GapRepairer

Template selection methods

There are several ways you can choose template search method. You can also upload your own structure that will serve as a template.

Gap Repairer will run PSI-Blast with 5 iterations and given e-value cutoff (default value: 0.001; it can be changed under Advanced options below). Blast is run on MODELLER database - i.e. all sequences from PDB, with gapped regions ommited. Currently there are 301852 records in our copy of database.

Results are sorted by the diminishing

sequence_identity_within gap [%%] * sequence_coverage_within_gap [%%]

(calculated from the pairwise alignment with the target and averaged across gaps). The highest scoring template is designated as a reference one, assumed to be most correct.

Topologies of all potential templates are checked, and only those with the same type of nontriviality (or triviality) as the reference structure are kept.

Based on pairwise alignments gap regions are taken from each potential template and a Multiple Sequence Alignment (MSA) with the target sequence is created for each gap (this MSA can be constructed in two ways: as a progressive or consensus alignment.

Final template set consists of as few sequences as possible while maintaining coverage of all amino acids missing from the target.From these structure a consensus structure is made and then refined using the MODELLER software.

2. The best one

Similar to the Consensus option.

3. My PDB selection

You can choose manualy which structures will serve as templates. You have to provide a list of PDB identifiers (complete with the chain symbol, separated by a colon). Only these (and always all of them) structures will be used to create a consensus structure for refinement. As with the 1. option, the templates can be aligned in the missing regions following one of two protocols: as a progressive or consensus alignment.

For example valid list format is:

1ual:A 1uak:A 4mcb:A

Valid separators are:

, ; <spacebar> <tabulator> <newline>

but not a pair of them.

Chain symbol must be separeted from PDB identifier with single colon. PDB codes are case insensitive, but chain symbols are. (Usually chain symbols are upper case but not always).

4. Dali structural search

This option is similar to the 1. one, the one difference being that potential templates are identified by a structural similarity search against DALI database, and not by PSI-Blast using target sequence. Rest of the workflow, including sorting and restriction to one topology, remains the same.

5. My own structure

You can provide your own .pdb file to serve as a template. It should be noted here, that alignment to the target will still be done based on the sequences of both structures.

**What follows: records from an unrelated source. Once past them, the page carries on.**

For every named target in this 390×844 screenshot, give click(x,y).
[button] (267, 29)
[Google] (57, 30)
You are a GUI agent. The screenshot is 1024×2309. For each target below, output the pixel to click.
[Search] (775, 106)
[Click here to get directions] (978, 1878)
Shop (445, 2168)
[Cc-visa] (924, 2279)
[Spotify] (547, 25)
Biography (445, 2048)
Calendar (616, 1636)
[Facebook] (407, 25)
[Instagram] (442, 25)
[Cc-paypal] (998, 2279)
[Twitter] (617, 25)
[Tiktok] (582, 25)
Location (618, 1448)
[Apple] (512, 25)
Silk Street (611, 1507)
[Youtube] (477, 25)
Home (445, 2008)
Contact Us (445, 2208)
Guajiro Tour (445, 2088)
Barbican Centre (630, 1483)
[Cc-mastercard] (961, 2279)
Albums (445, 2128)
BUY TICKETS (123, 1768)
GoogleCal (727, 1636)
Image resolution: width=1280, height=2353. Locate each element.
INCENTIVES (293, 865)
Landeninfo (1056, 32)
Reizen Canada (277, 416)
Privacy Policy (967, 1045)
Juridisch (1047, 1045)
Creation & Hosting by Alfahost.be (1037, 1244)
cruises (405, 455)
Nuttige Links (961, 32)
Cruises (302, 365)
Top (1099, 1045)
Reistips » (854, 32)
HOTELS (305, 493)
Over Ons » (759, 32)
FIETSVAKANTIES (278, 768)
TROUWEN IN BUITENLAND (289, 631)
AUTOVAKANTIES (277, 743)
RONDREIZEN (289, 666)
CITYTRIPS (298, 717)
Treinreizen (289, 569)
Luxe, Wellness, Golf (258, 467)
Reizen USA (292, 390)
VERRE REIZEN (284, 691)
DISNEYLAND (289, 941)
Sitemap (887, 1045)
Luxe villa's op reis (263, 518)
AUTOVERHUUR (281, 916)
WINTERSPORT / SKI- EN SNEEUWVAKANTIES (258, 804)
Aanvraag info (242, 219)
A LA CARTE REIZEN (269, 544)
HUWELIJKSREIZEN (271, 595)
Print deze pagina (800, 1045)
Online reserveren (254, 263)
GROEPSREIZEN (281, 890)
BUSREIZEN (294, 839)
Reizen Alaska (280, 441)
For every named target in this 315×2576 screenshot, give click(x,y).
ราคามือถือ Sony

Uploaded file MUST contain only the ATOM/HETAM records - chain used as a template will be determined based on the 21^st postion in the first line (thus the first chain present in the file).

Advanced options

Default options have been selected based on multiple tests. Modifing some of them may result in an unexpected behaviour.

Eliminate from alignment

If for some reason you do not want certain structures removed from the potential template pool, point them out here. These structures will not be selected as a template, regardless of which method you choose.

You can either exclude all chains from the given structure

1ual 1uak 4mcb

or specify individual chains (after the colon). To specify multiple chains, please write them down as separate structures:

1ual:A 1uak:A 4mcb:A 4mcb:B

Valid separators for different proteins are: <spacebar> <tabulator> <newline> , <coma> ; <semicolon> but not a pair of them.

E-value cutoff

Default e-value cutoff is set to 0.001. Through higher values you can potentially find more template sequences (with less significant similarity) but also increase the risk of using random, and possibly unrelated, models.

Acceptable notations are:

0.00001 1E-5

Sequence alignment within gaps

Missing residues' postions will start as an averaged position of their counterparts in the templates - assigned through an alignment (or Multiple Sequence Alignment in case of multiple templates).

Two ways of creating the MSA within gaps have been implemented, both based on the BLOSUM62 similarity matrix:

progressive alignment (default),

where target is first aligned to the most similar template, then the rest of the sorted templates are added (aligned with the growing alignment) one by one.

consensus alignment,

where sequences are aligned in an order based on an UPGMA guide tree - in each step the closest (in terms of alignment score) sequences/subalignments are aligned, until only one alignment remains. I particular the target sequence may be the last one added.